Stream stewardship is a term which we hear often these days but not everyone understands the concept. Stream stewardship is the management of urban streams, streamside vegetation and watersheds to support the production of fish and insect life for present and future generations. Fish are an important natural resource in British Columbia and the success of this resource is dependent upon our ability to manage and protect it into the future.

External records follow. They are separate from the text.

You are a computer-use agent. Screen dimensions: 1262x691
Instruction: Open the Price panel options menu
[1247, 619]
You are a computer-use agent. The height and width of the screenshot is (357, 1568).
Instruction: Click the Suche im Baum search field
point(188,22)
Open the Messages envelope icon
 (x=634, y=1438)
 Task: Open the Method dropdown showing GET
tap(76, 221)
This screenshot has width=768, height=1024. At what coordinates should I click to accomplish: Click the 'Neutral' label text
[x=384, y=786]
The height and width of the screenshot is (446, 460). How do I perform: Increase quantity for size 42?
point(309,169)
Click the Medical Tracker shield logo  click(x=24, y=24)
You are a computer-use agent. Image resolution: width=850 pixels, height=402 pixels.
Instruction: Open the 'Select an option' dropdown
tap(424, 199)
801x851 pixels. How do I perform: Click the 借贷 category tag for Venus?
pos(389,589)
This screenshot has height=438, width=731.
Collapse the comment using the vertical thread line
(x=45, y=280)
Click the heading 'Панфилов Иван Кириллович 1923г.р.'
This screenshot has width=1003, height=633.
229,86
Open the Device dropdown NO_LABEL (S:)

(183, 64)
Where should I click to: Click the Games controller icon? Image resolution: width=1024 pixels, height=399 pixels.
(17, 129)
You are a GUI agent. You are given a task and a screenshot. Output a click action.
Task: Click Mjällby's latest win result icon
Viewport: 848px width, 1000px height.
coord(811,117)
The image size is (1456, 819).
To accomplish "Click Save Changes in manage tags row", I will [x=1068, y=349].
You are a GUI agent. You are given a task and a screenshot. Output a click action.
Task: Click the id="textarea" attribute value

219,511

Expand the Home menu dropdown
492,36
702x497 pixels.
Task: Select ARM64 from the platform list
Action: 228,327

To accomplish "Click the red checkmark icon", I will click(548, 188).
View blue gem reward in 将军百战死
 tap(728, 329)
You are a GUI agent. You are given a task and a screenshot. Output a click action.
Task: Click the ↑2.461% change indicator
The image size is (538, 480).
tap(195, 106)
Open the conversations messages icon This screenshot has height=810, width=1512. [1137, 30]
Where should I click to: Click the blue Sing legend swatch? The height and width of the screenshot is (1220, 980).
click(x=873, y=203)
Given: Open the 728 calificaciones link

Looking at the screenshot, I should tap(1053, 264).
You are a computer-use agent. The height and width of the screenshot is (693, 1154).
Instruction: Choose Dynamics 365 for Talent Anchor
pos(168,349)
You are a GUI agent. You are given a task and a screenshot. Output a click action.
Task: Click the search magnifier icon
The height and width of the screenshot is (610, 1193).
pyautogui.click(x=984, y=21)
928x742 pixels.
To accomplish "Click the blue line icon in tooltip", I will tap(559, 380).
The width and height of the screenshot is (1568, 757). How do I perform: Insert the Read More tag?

The following list describes the six basic requirements for freshwater habitat and fish production:
- Cover - vegetation to shade from excessive sunshine, roots to protect against erosion and large woody debris for safe hiding from predators;
- Food - insects are the primary source of food along with plant material and algae;
- Stream Bottom or Substrate - clean stream bottoms are essential for fish spawning and egg survival;
- Water Quality - clean, cool, well oxygenated water;
- Water Quantity - rainwater runs off developed land faster than natural areas causing higher flows during storms and lower flows in the summer due to the reduced storage capacity of developed lands;
- Access - fish are programmed to return to their spawning streams to reproduce and improperly designed culverts may prevent fish from returning to these sites.
The City responds to incidents which may compromise water quality in receiving waters and ensures that measures outlined in our watercourse protection bylaw are being followed.
Attention to these values will encourage land development which does not diminish our fish resources. The gentle sound of many streams flowing through our community and the vast number species which make them their home, improves the quality of urban life for us all.